Friday, March 09, 2007

bir bardak kutsanmış tavuk suyu

ağrı: başım çok ağrıyor.

kaçak: bir keresinde çok büyük bir kütüphaneye girmiştim, midem bulanmıştı. kitaplar üstüme üstüme geliyordu sanki. kaçmıştım hemen.

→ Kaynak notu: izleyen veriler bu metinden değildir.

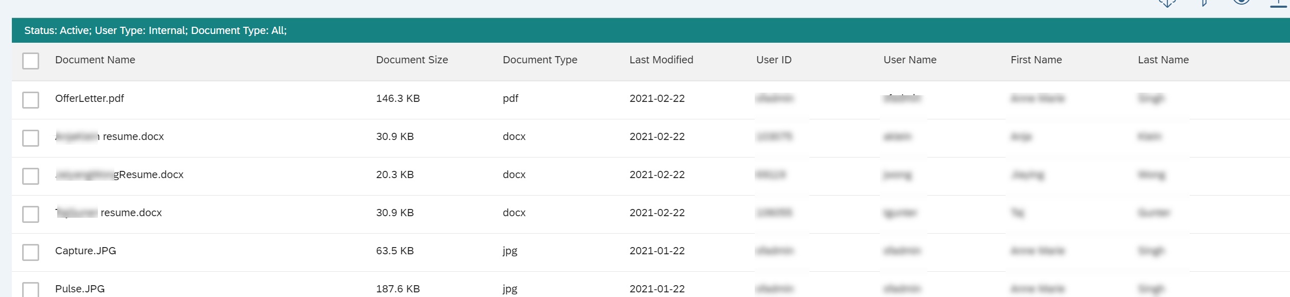
Task: Click the eye view icon
Action: point(1242,2)
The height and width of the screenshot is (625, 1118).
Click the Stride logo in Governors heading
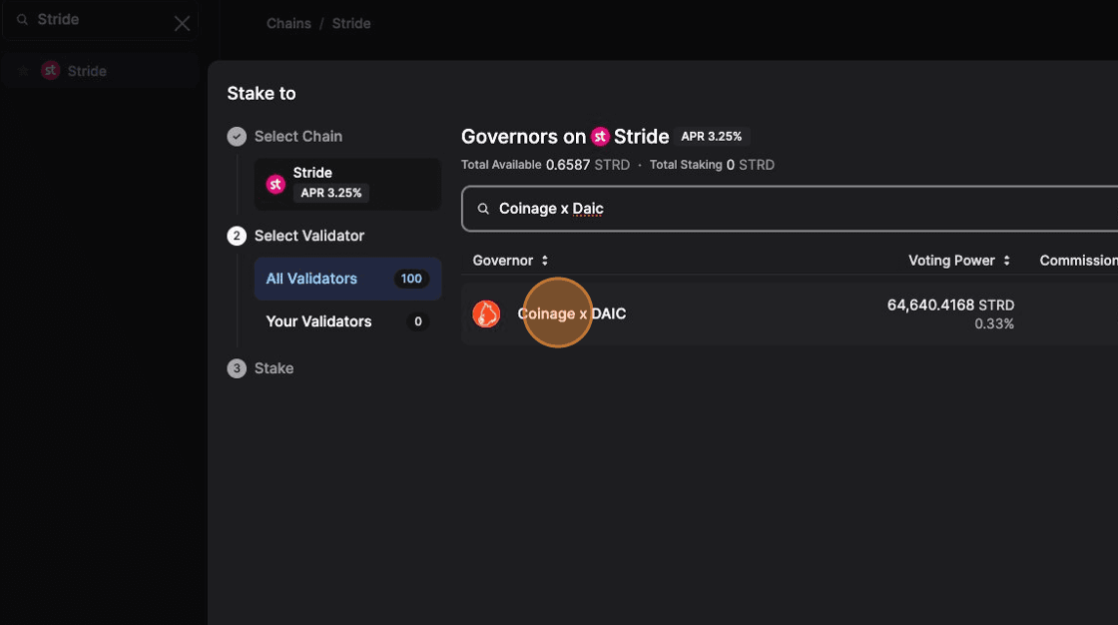(x=600, y=137)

kumarbaz: rüyamda iskambil kartları dağıtıyordu biri, ağır abilerle oynayacaklardı oyunu, oynama onlarla dedim, ağır abiler gelmemişti ve ben nasıl olduysa kartları elime aldım, çok iyiydi elim, sonra ben asları dizerken annem geldi bir şey sordu isteksizce cevap verdim, dur anne elim çok iyi demedim hemen söyleyeyim gitsin de rüyama devam edeyim istedim sonra hadi kalk dedi, kaldı öyle rüya, güzelim el.

el: taş ve rüya. kaldı öyle.

franny: bazen franny oluyorum, ali gibi. zooey seslense diyorum mahmut gibi. ali öyle demiyordu, demezdi ama leyla derdi değil mi?

"ya benim muradım ver ya beni öldür Allah"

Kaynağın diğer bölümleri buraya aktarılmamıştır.